Task data: Begin

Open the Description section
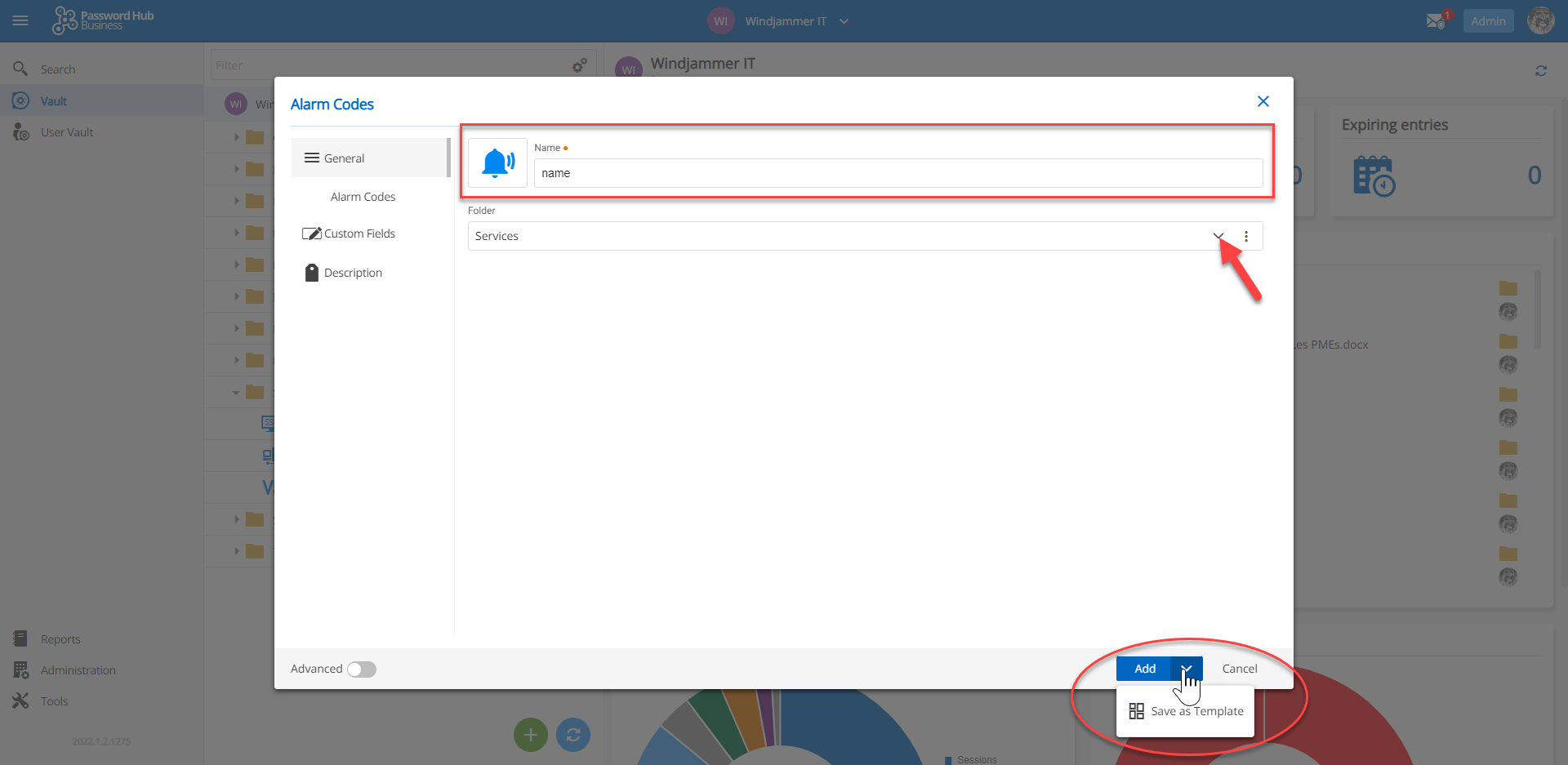 coord(353,273)
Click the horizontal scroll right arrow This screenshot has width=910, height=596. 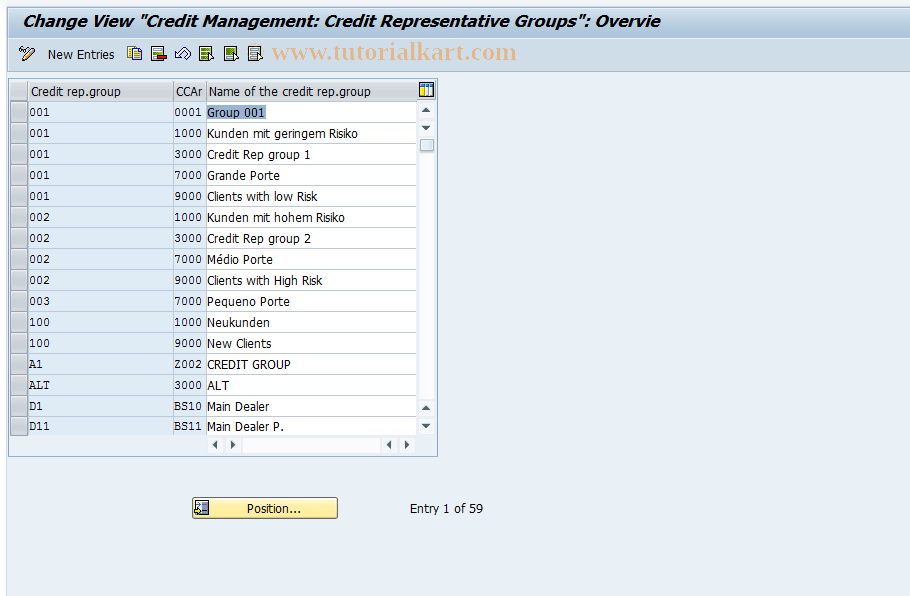[407, 445]
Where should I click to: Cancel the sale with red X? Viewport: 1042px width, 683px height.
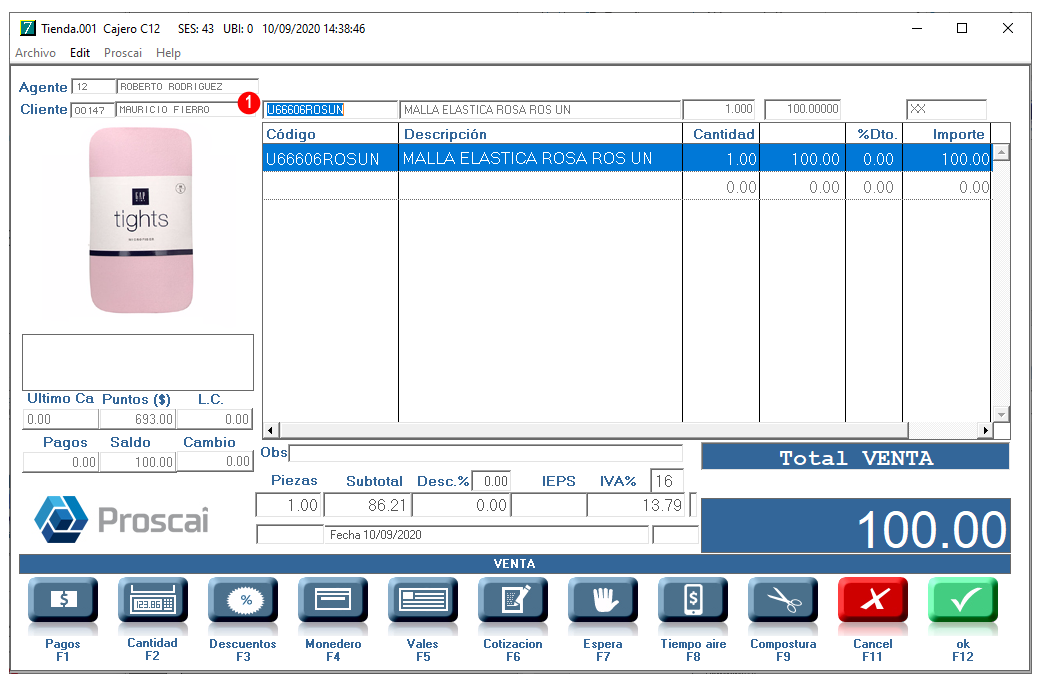[x=873, y=601]
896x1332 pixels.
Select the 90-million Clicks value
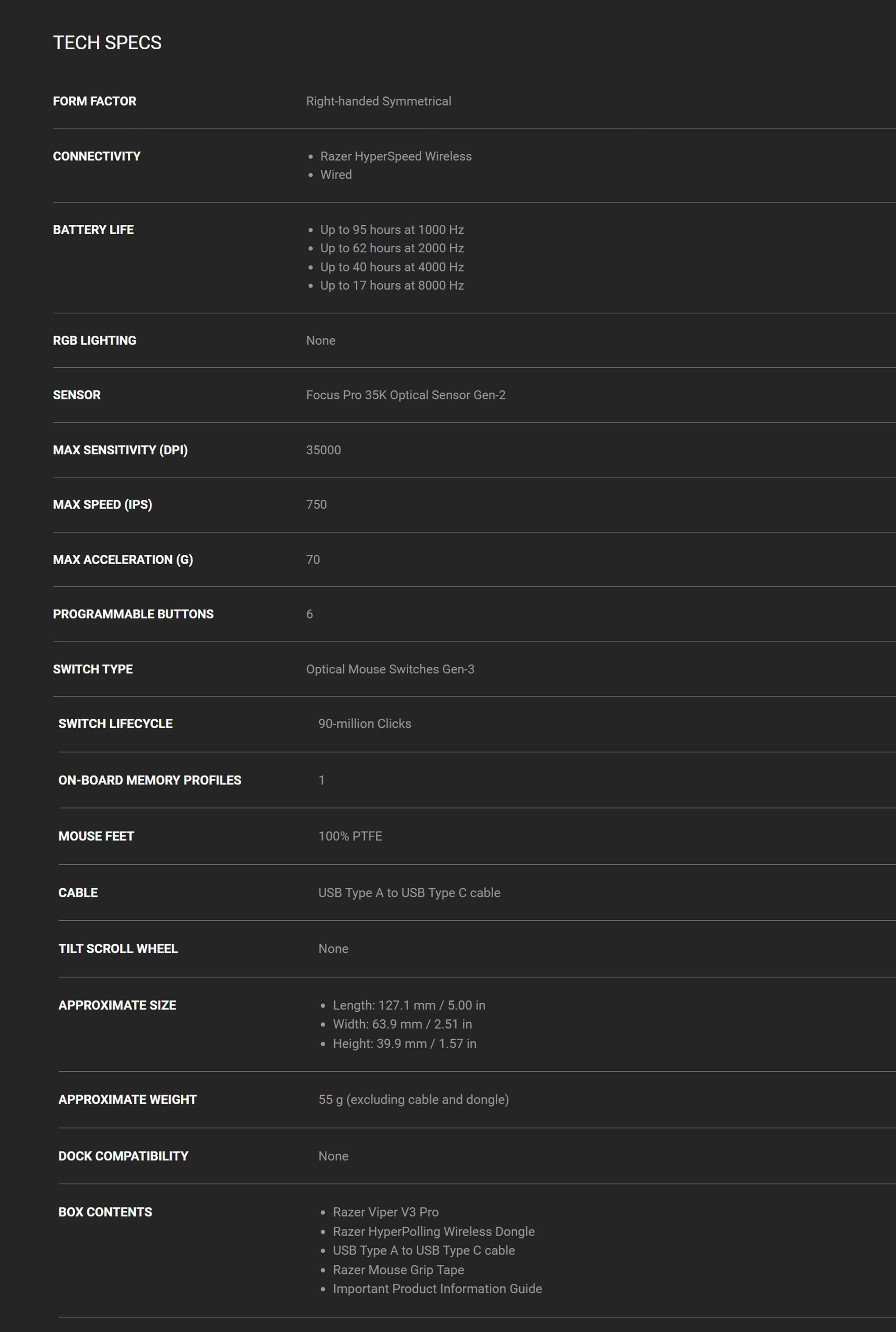click(365, 724)
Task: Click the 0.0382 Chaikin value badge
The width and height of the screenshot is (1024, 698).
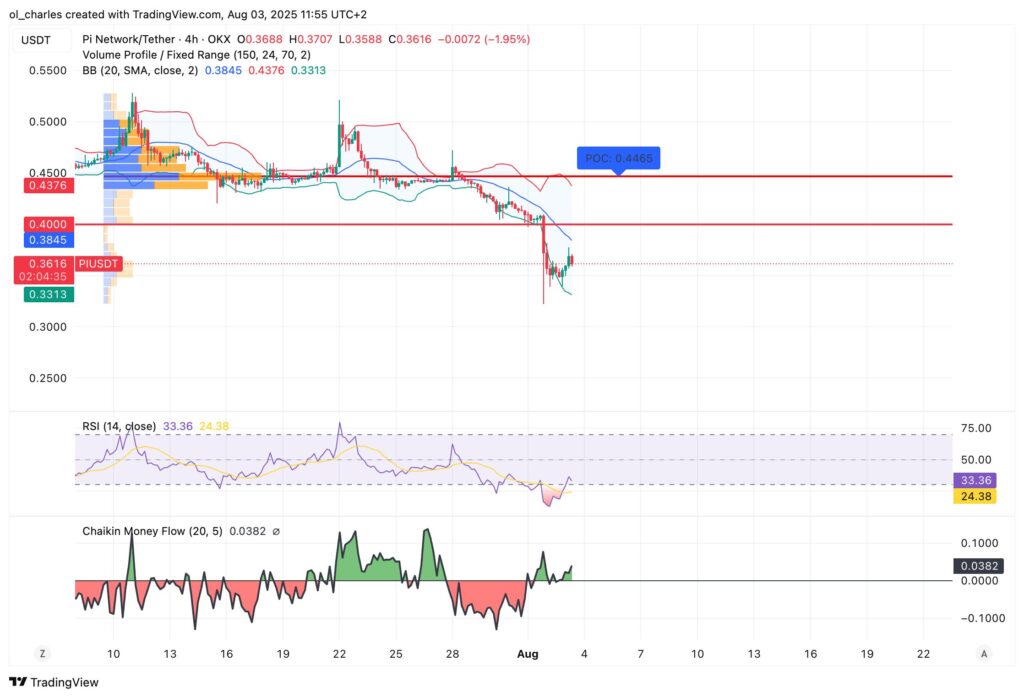Action: [x=977, y=566]
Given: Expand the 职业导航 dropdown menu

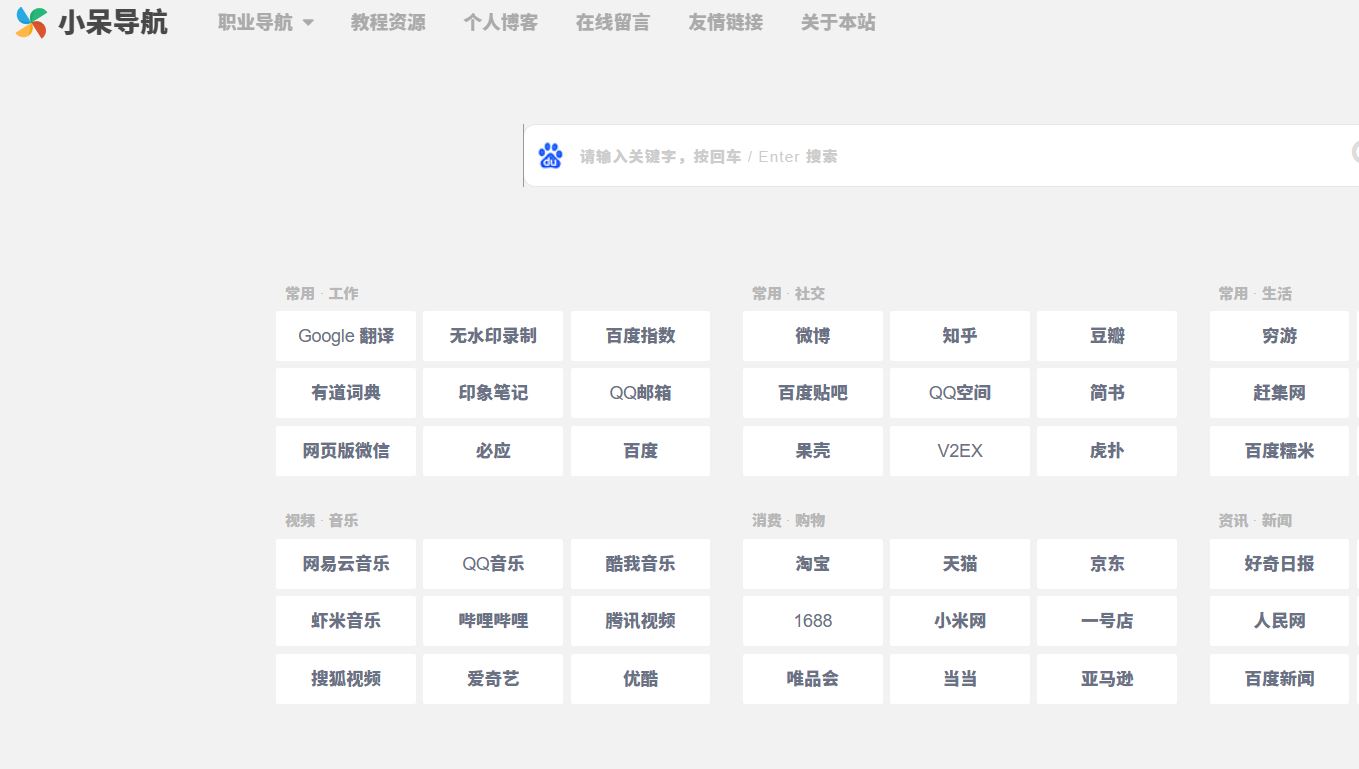Looking at the screenshot, I should click(x=263, y=22).
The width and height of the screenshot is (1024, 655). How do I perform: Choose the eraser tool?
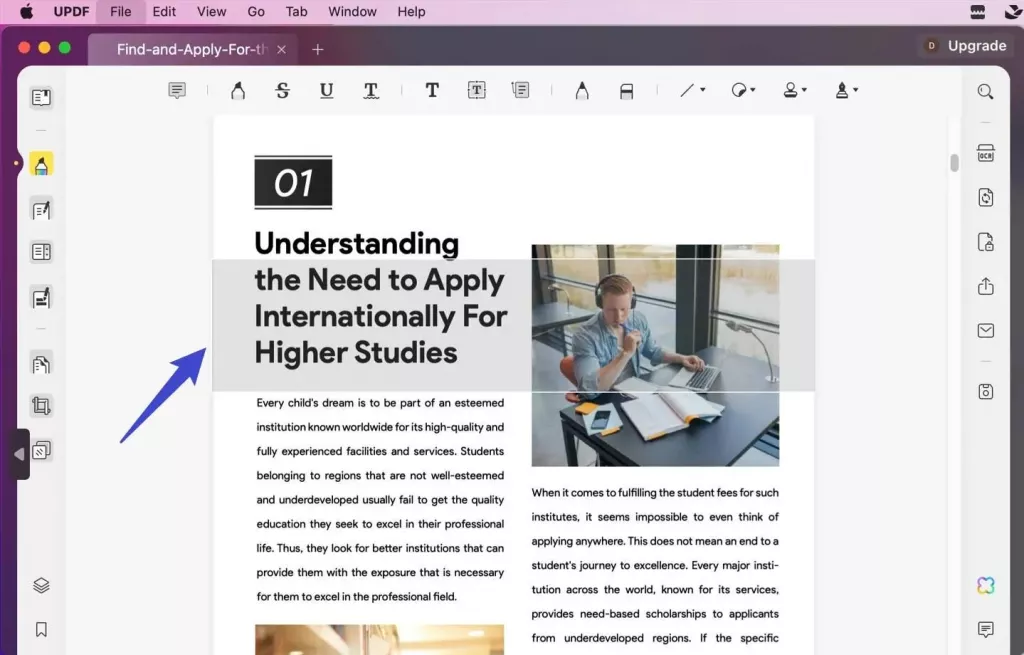tap(627, 91)
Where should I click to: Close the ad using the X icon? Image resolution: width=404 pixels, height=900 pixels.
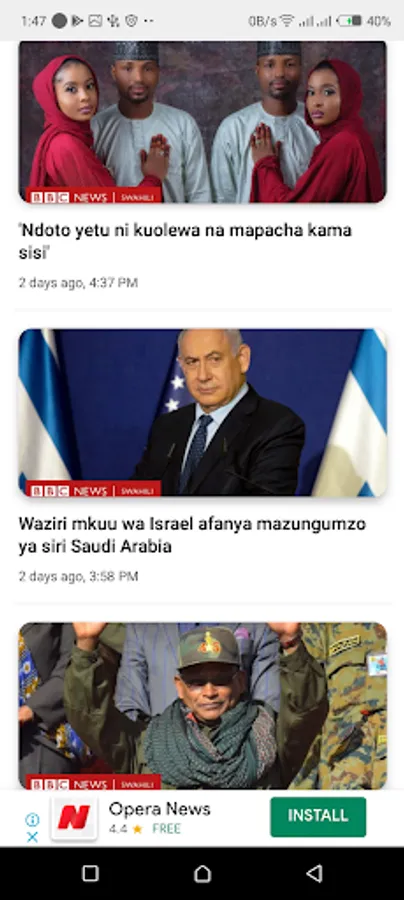click(x=33, y=837)
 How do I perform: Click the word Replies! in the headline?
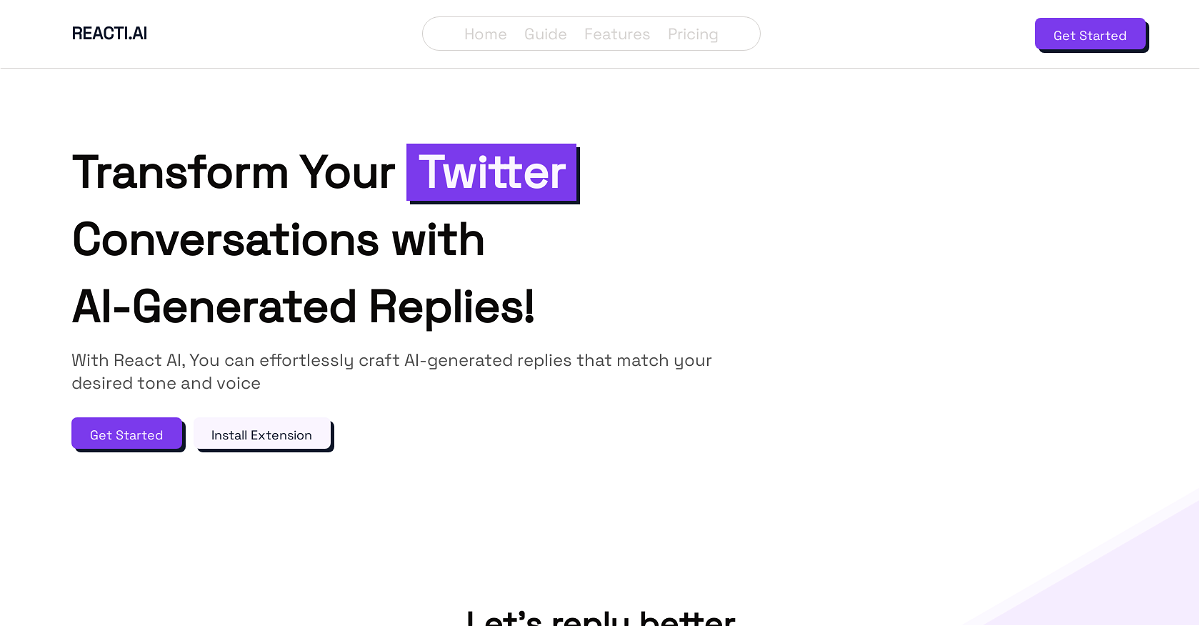coord(452,307)
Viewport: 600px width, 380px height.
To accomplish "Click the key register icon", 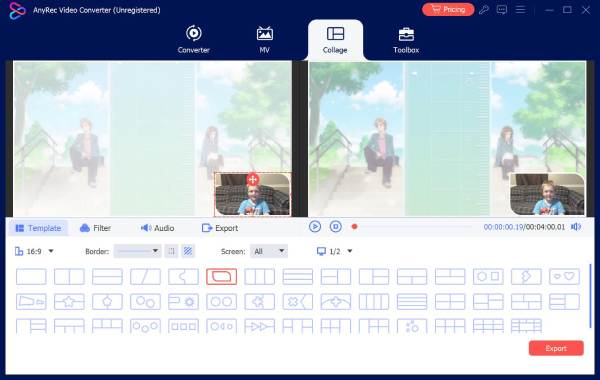I will point(484,10).
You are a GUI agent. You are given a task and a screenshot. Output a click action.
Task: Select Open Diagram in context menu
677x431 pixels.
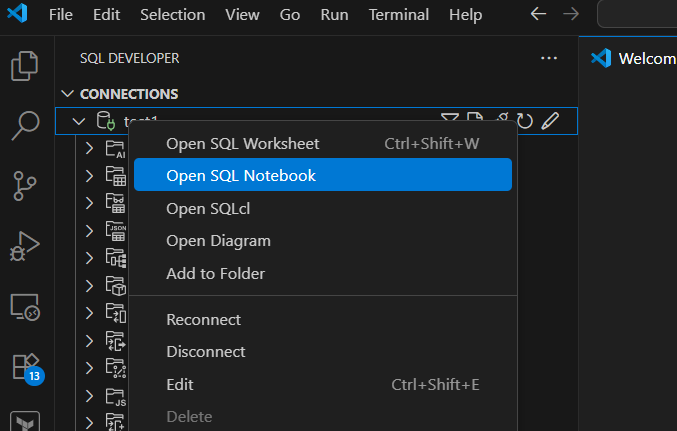(218, 240)
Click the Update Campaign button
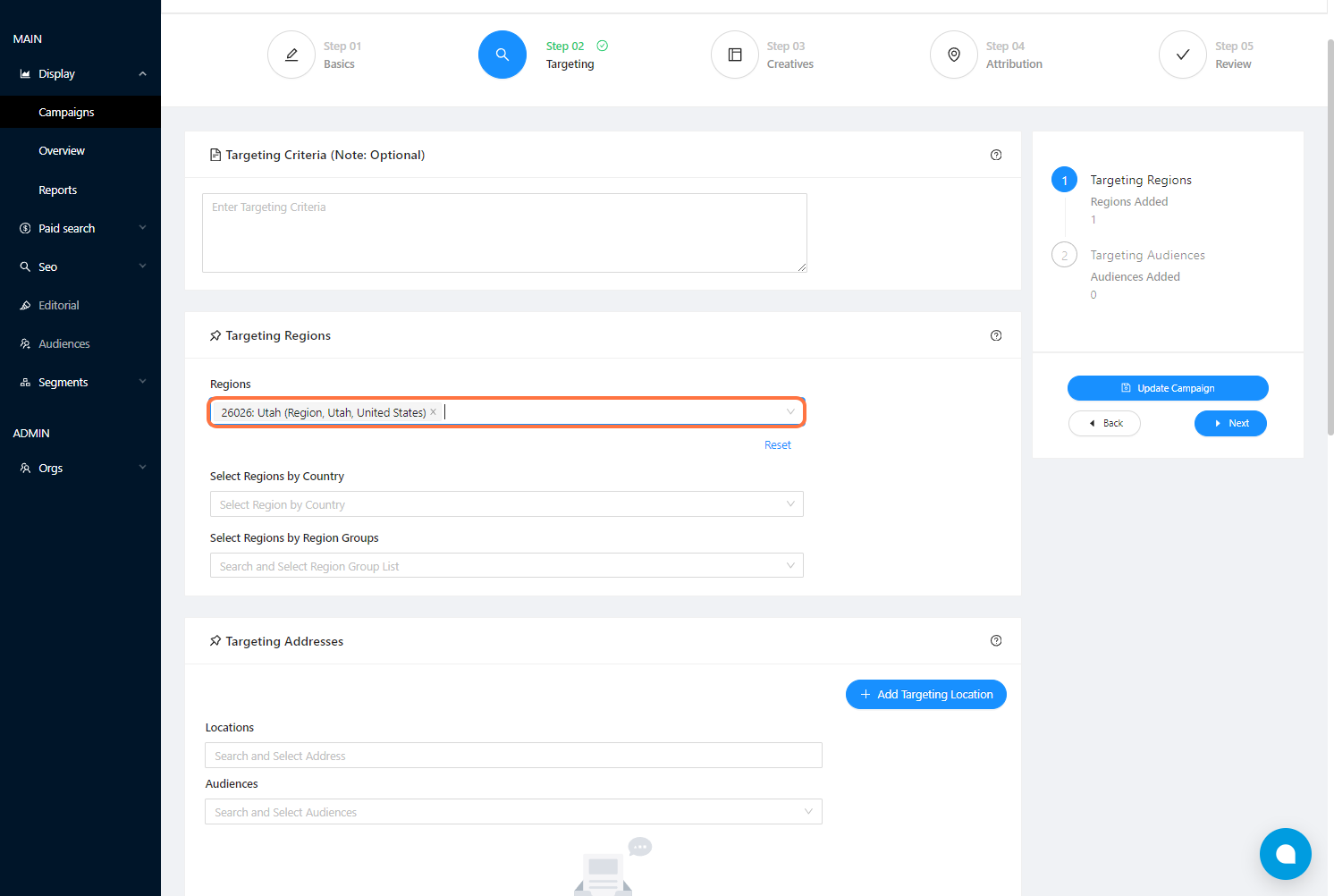 pyautogui.click(x=1168, y=388)
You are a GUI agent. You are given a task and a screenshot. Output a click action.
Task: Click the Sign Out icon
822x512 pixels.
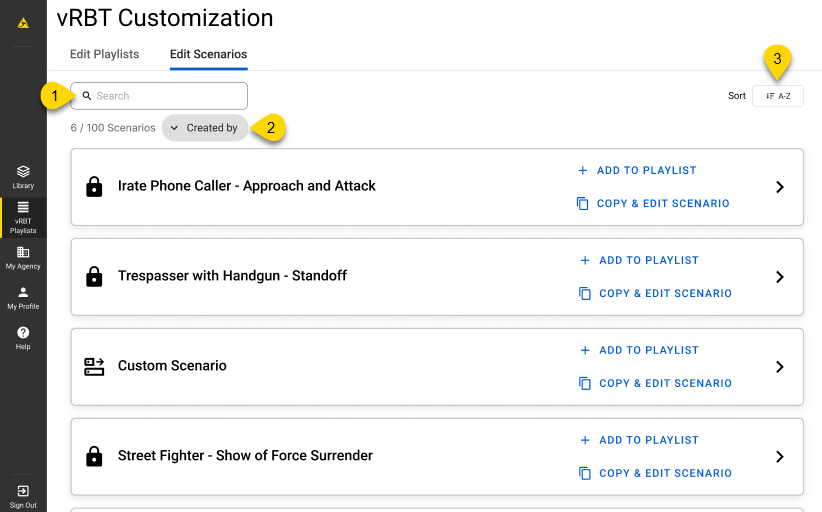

Task data: End

From the line with "Task: Select Open Diagram in context menu" down to the last line of the entries above, set down every line exactly, apart from the pictures.

Task response:
Task: Select Open Diagram in context menu
677x431 pixels.
(218, 240)
Click the Update Campaign button
 pyautogui.click(x=1168, y=388)
You are a GUI agent. You are given a task and a screenshot. Output a click action.
Task: Click the Sign Out icon
822x512 pixels.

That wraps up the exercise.